8.2.3 Storage Fees Reasonable. Customer acknowledges that due to Fior di Sole’s limited storage capacity, this rate is reasonable despite the fact that it is significantly higher than the market rate for wine storage.
8.2.4 Customer Not Responsible for Fior di Sole’s Delays. Notwithstanding the terms set forth in this Section 8.2, Customer shall not be responsible for any Storage Fees due or incurred because of delays caused exclusively by Fior di Sole, or its ability to offer a timely Estimated Bottling Date.
9. Transfer of Wine and Excise Tax.
9.1 Bond to Bond or Tax-Paid Transfer. The Wine shall be delivered to Customer either Bond to Bond or Tax-Paid, as set forth on the Blanket Sales Order.

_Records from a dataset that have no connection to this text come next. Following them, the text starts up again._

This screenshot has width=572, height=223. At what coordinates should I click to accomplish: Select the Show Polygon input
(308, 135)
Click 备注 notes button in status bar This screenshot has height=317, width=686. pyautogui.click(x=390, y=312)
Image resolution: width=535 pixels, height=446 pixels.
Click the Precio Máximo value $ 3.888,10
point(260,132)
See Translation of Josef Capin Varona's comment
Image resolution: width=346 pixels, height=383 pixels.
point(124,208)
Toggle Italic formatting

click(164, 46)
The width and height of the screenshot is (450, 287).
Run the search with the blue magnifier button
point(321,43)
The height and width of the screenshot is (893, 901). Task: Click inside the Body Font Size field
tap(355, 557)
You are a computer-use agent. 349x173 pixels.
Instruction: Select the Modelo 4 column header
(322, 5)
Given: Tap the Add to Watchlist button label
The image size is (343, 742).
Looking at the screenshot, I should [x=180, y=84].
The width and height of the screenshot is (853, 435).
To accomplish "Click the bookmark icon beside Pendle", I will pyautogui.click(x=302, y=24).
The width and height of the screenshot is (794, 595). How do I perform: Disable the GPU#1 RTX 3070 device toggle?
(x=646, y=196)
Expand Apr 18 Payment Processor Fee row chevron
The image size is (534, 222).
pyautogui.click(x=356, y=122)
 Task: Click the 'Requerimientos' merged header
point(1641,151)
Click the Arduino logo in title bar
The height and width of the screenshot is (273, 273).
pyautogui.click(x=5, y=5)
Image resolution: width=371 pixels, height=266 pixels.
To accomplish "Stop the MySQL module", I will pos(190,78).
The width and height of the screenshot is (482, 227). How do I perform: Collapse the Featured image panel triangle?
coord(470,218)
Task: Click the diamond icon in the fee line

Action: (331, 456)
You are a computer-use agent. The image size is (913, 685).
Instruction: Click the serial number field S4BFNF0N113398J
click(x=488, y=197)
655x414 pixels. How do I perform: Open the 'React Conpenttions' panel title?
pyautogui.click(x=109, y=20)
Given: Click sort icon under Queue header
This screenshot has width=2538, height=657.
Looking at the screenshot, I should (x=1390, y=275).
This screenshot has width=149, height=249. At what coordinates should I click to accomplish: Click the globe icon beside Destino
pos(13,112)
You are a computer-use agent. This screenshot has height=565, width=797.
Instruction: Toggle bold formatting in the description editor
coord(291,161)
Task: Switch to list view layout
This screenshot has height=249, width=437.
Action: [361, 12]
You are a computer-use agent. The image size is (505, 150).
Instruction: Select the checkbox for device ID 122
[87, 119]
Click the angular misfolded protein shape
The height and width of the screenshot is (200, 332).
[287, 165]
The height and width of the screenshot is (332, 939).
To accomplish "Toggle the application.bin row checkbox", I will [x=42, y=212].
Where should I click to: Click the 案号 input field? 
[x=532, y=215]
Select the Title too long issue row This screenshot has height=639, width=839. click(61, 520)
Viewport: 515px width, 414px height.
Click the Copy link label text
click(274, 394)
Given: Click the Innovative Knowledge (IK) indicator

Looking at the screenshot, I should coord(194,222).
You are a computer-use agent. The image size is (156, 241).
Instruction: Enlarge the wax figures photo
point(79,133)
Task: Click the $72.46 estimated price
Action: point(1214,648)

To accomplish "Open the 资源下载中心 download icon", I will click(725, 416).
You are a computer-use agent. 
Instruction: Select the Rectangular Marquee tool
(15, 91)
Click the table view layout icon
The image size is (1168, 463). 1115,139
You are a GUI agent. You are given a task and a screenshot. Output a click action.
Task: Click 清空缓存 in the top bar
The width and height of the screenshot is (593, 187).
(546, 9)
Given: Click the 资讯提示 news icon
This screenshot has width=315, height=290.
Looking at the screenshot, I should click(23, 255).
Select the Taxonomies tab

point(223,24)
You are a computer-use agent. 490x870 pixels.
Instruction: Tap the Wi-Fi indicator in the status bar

9.2 Bond to Bond Transfer. Where the Blanket Sales Order calls for a Bond to Bond transfer of Wine, Customer shall be responsible for providing Fior di Sole, no later than the Estimated Bottling Date with the name and TTB Bond number of the facility to which the Wine is being transferred. Fior di Sole cannot deliver wine under a Bond to Bond Transfer without a valid TTB Bond Number for the receiving facility. Customer shall bear sole responsibility for any and all Storage Fees pursuant to Section 8.2 of this Agreement, as well as all other costs, fees, damages, and other claims arising from or relating to Customer’s failure to timely provide Fior di Sole with a valid TTB Bond number for the receiving facility.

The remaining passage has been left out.